- **Input data**
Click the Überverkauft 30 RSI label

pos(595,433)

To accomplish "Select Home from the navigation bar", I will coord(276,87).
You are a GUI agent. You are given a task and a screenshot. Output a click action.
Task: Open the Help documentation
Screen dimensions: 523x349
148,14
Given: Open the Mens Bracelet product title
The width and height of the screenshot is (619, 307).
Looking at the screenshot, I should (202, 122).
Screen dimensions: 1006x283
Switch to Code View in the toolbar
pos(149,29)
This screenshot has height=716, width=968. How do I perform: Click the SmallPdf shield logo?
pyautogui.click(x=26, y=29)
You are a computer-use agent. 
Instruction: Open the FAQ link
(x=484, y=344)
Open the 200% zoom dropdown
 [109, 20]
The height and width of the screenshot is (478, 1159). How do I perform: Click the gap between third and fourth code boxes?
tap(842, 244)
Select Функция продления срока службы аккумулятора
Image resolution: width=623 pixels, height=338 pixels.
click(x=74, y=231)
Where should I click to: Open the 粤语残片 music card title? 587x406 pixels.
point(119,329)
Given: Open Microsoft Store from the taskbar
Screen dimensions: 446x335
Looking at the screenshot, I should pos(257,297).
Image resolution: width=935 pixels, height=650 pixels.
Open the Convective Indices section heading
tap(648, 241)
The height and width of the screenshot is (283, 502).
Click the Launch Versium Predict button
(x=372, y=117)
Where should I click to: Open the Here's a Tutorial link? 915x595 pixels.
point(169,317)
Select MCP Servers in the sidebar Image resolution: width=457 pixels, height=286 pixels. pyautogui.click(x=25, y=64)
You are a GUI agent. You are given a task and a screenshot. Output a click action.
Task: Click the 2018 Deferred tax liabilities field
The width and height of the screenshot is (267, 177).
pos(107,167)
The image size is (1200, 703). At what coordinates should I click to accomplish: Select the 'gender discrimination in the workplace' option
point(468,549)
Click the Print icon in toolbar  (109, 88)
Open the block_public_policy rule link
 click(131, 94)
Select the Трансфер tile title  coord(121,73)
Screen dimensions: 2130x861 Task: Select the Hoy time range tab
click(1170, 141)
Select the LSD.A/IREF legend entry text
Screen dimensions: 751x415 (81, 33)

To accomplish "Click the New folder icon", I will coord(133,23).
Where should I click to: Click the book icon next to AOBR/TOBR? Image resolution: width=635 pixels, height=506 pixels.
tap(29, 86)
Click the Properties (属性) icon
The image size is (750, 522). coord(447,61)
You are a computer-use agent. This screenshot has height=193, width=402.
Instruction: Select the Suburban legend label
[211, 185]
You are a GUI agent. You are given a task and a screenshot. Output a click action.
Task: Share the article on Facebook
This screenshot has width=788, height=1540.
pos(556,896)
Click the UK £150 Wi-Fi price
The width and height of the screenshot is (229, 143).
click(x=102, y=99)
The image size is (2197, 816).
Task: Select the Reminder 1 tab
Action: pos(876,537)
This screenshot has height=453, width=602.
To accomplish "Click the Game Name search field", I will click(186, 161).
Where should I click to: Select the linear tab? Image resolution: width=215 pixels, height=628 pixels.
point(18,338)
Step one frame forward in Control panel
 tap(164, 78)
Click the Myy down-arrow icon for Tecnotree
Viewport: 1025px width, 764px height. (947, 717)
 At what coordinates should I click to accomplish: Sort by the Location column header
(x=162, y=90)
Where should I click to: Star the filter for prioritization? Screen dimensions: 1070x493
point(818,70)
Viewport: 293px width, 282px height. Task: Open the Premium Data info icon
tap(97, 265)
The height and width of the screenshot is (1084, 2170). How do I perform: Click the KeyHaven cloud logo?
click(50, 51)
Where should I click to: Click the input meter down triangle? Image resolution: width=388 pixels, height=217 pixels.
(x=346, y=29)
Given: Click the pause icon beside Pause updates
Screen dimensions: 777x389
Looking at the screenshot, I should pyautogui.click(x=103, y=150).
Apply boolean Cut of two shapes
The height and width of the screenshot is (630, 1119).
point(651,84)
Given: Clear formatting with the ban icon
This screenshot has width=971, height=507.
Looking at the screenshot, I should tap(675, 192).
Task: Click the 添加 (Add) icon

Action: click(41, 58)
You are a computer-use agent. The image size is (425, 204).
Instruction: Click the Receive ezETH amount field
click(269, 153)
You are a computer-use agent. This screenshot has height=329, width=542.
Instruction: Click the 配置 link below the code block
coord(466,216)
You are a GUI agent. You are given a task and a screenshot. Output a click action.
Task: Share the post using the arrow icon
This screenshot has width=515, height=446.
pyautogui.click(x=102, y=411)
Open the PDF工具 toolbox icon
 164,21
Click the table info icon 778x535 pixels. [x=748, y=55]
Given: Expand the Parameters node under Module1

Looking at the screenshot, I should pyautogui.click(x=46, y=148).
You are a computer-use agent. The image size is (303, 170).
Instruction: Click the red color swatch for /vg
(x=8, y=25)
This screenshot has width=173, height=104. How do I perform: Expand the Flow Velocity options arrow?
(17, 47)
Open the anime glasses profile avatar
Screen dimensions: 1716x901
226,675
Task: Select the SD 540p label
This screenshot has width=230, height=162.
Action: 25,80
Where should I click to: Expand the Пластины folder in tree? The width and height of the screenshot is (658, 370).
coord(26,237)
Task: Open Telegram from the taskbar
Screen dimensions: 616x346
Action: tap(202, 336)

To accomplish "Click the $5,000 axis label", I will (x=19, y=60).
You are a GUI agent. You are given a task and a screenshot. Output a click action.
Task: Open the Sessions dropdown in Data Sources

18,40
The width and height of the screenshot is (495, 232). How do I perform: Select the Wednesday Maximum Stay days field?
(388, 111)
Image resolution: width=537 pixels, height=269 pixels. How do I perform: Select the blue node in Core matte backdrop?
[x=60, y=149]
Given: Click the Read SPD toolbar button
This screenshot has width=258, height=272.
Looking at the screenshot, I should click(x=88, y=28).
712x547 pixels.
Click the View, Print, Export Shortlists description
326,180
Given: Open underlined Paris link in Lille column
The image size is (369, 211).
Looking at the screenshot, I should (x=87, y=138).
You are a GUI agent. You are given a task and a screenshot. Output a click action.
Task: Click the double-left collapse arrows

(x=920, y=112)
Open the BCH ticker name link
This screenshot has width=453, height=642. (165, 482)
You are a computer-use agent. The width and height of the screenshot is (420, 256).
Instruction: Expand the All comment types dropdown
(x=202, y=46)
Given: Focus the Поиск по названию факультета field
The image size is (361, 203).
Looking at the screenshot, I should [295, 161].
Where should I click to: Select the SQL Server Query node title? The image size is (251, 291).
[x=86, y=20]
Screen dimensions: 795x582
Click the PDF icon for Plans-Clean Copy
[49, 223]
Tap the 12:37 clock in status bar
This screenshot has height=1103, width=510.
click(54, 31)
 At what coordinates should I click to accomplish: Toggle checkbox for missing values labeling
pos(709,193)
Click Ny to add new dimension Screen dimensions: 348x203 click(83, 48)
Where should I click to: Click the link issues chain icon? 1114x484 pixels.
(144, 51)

- **Exercise prompt**
An exact restatement of the data is required.

- **Problem solution**
Click the Überverkauft 30 RSI label

pos(595,433)

To accomplish "Select Home from the navigation bar", I will coord(276,87).
You are a GUI agent. You are given a task and a screenshot. Output a click action.
Task: Open the Help documentation
Screen dimensions: 523x349
148,14
Given: Open the Mens Bracelet product title
The width and height of the screenshot is (619, 307).
Looking at the screenshot, I should (202, 122).
Screen dimensions: 1006x283
Switch to Code View in the toolbar
pos(149,29)
This screenshot has height=716, width=968. How do I perform: Click the SmallPdf shield logo?
pyautogui.click(x=26, y=29)
You are a computer-use agent. 
Instruction: Open the FAQ link
(x=484, y=344)
Open the 200% zoom dropdown
 [109, 20]
The height and width of the screenshot is (478, 1159). How do I perform: Click the gap between third and fourth code boxes?
tap(842, 244)
Select Функция продления срока службы аккумулятора
Image resolution: width=623 pixels, height=338 pixels.
click(x=74, y=231)
Where should I click to: Open the 粤语残片 music card title? 587x406 pixels.
point(119,329)
Given: Open Microsoft Store from the taskbar
Screen dimensions: 446x335
Looking at the screenshot, I should pos(257,297).
Image resolution: width=935 pixels, height=650 pixels.
Open the Convective Indices section heading
tap(648, 241)
The height and width of the screenshot is (283, 502).
Click the Launch Versium Predict button
(x=372, y=117)
Where should I click to: Open the Here's a Tutorial link? 915x595 pixels.
point(169,317)
Select MCP Servers in the sidebar Image resolution: width=457 pixels, height=286 pixels. pyautogui.click(x=25, y=64)
You are a GUI agent. You are given a task and a screenshot. Output a click action.
Task: Click the 2018 Deferred tax liabilities field
The width and height of the screenshot is (267, 177).
pos(107,167)
The image size is (1200, 703). At what coordinates should I click to accomplish: Select the 'gender discrimination in the workplace' option
point(468,549)
Click the Print icon in toolbar  (109, 88)
Open the block_public_policy rule link
 click(131, 94)
Select the Трансфер tile title  coord(121,73)
Screen dimensions: 2130x861 Task: Select the Hoy time range tab
click(1170, 141)
Select the LSD.A/IREF legend entry text
Screen dimensions: 751x415 (81, 33)

To accomplish "Click the New folder icon", I will coord(133,23).
Where should I click to: Click the book icon next to AOBR/TOBR? Image resolution: width=635 pixels, height=506 pixels.
tap(29, 86)
Click the Properties (属性) icon
The image size is (750, 522). coord(447,61)
You are a computer-use agent. This screenshot has height=193, width=402.
Instruction: Select the Suburban legend label
[211, 185]
You are a GUI agent. You are given a task and a screenshot. Output a click action.
Task: Share the article on Facebook
This screenshot has width=788, height=1540.
pos(556,896)
Click the UK £150 Wi-Fi price
The width and height of the screenshot is (229, 143).
click(x=102, y=99)
The image size is (2197, 816).
Task: Select the Reminder 1 tab
Action: pos(876,537)
This screenshot has height=453, width=602.
To accomplish "Click the Game Name search field", I will click(186, 161).
Where should I click to: Select the linear tab? Image resolution: width=215 pixels, height=628 pixels.
point(18,338)
Step one frame forward in Control panel
 tap(164, 78)
Click the Myy down-arrow icon for Tecnotree
Viewport: 1025px width, 764px height. (947, 717)
 At what coordinates should I click to accomplish: Sort by the Location column header
(x=162, y=90)
Where should I click to: Star the filter for prioritization? Screen dimensions: 1070x493
point(818,70)
Viewport: 293px width, 282px height. Task: Open the Premium Data info icon
tap(97, 265)
The height and width of the screenshot is (1084, 2170). How do I perform: Click the KeyHaven cloud logo?
click(50, 51)
Where should I click to: Click the input meter down triangle? Image resolution: width=388 pixels, height=217 pixels.
(x=346, y=29)
Given: Click the pause icon beside Pause updates
Screen dimensions: 777x389
Looking at the screenshot, I should pyautogui.click(x=103, y=150).
Apply boolean Cut of two shapes
The height and width of the screenshot is (630, 1119).
point(651,84)
Given: Clear formatting with the ban icon
This screenshot has width=971, height=507.
Looking at the screenshot, I should tap(675, 192).
Task: Click the 添加 (Add) icon

Action: click(41, 58)
You are a computer-use agent. The image size is (425, 204).
Instruction: Click the Receive ezETH amount field
click(269, 153)
You are a computer-use agent. This screenshot has height=329, width=542.
Instruction: Click the 配置 link below the code block
coord(466,216)
You are a GUI agent. You are given a task and a screenshot. Output a click action.
Task: Share the post using the arrow icon
This screenshot has width=515, height=446.
pyautogui.click(x=102, y=411)
Open the PDF工具 toolbox icon
 164,21
Click the table info icon 778x535 pixels. [x=748, y=55]
Given: Expand the Parameters node under Module1

Looking at the screenshot, I should pyautogui.click(x=46, y=148).
You are a computer-use agent. The image size is (303, 170).
Instruction: Click the red color swatch for /vg
(x=8, y=25)
This screenshot has width=173, height=104. How do I perform: Expand the Flow Velocity options arrow?
(17, 47)
Open the anime glasses profile avatar
Screen dimensions: 1716x901
226,675
Task: Select the SD 540p label
This screenshot has width=230, height=162.
Action: 25,80
Where should I click to: Expand the Пластины folder in tree? The width and height of the screenshot is (658, 370).
coord(26,237)
Task: Open Telegram from the taskbar
Screen dimensions: 616x346
Action: tap(202, 336)

To accomplish "Click the $5,000 axis label", I will (x=19, y=60).
You are a GUI agent. You are given a task and a screenshot. Output a click action.
Task: Open the Sessions dropdown in Data Sources

18,40
The width and height of the screenshot is (495, 232). How do I perform: Select the Wednesday Maximum Stay days field?
(388, 111)
Image resolution: width=537 pixels, height=269 pixels. How do I perform: Select the blue node in Core matte backdrop?
[x=60, y=149]
Given: Click the Read SPD toolbar button
This screenshot has width=258, height=272.
Looking at the screenshot, I should click(x=88, y=28).
712x547 pixels.
Click the View, Print, Export Shortlists description
326,180
Given: Open underlined Paris link in Lille column
The image size is (369, 211).
Looking at the screenshot, I should (x=87, y=138).
You are a GUI agent. You are given a task and a screenshot. Output a click action.
Task: Click the double-left collapse arrows

(x=920, y=112)
Open the BCH ticker name link
This screenshot has width=453, height=642. (165, 482)
You are a computer-use agent. The width and height of the screenshot is (420, 256).
Instruction: Expand the All comment types dropdown
(x=202, y=46)
Given: Focus the Поиск по названию факультета field
The image size is (361, 203).
Looking at the screenshot, I should [295, 161].
Where should I click to: Select the SQL Server Query node title? The image size is (251, 291).
[x=86, y=20]
Screen dimensions: 795x582
Click the PDF icon for Plans-Clean Copy
[49, 223]
Tap the 12:37 clock in status bar
This screenshot has height=1103, width=510.
click(54, 31)
 At what coordinates should I click to accomplish: Toggle checkbox for missing values labeling
pos(709,193)
Click Ny to add new dimension Screen dimensions: 348x203 click(83, 48)
Where should I click to: Click the link issues chain icon? 1114x484 pixels.
(144, 51)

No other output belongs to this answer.